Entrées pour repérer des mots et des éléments
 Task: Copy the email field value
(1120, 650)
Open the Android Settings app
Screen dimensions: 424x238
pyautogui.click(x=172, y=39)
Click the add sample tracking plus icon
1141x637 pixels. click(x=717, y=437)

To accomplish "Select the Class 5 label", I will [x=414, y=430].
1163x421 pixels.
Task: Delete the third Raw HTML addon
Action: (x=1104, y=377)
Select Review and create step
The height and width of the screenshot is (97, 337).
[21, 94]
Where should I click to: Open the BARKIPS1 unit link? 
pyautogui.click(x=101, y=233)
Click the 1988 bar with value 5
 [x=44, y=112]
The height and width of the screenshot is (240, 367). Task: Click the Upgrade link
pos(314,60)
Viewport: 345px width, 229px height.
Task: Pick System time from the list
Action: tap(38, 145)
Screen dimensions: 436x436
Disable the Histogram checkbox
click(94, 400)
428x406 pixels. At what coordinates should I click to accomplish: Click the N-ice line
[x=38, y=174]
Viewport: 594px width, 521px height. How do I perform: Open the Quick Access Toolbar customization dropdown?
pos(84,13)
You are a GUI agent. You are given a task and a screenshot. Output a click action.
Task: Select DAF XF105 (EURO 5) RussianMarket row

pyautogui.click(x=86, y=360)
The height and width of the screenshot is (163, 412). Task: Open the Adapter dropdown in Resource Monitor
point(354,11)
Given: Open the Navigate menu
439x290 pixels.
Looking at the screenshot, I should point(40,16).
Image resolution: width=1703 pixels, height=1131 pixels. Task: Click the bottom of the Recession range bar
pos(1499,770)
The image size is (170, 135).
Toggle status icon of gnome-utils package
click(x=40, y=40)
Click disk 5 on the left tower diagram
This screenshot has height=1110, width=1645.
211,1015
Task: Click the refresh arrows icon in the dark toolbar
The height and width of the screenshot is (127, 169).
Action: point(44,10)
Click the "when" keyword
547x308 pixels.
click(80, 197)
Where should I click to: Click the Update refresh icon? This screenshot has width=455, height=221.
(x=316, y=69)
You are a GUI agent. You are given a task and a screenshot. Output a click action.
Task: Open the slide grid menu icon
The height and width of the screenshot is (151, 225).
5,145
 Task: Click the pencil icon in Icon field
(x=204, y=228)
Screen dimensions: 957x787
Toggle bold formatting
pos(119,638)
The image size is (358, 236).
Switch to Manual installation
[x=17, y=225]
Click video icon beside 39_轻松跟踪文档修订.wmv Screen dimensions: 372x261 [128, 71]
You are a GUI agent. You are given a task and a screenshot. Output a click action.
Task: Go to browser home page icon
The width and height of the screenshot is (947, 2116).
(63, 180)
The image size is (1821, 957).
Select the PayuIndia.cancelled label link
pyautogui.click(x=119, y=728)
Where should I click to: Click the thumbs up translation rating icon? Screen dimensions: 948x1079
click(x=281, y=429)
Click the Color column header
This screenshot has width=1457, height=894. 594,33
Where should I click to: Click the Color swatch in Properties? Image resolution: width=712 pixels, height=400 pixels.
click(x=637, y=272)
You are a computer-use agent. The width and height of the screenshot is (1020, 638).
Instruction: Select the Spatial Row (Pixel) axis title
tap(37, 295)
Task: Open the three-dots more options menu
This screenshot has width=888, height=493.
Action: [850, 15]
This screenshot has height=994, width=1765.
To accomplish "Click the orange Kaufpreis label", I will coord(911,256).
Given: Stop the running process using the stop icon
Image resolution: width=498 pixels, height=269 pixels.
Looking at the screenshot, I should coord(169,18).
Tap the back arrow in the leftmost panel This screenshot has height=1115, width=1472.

#### [Travail demandé]
Reformulez en liste JSON de chaînes la partie du listing qui va de son début jusqu'à la ligne contenant « 1141x637 pixels. click(x=717, y=437) », celle-ci comprise. Mettez une chaîne par ligne et omettez les lignes vides.

#### [Solution proposée]
[
  " Task: Copy the email field value",
  "(1120, 650)",
  "Open the Android Settings app",
  "Screen dimensions: 424x238",
  "pyautogui.click(x=172, y=39)",
  "Click the add sample tracking plus icon",
  "1141x637 pixels. click(x=717, y=437)"
]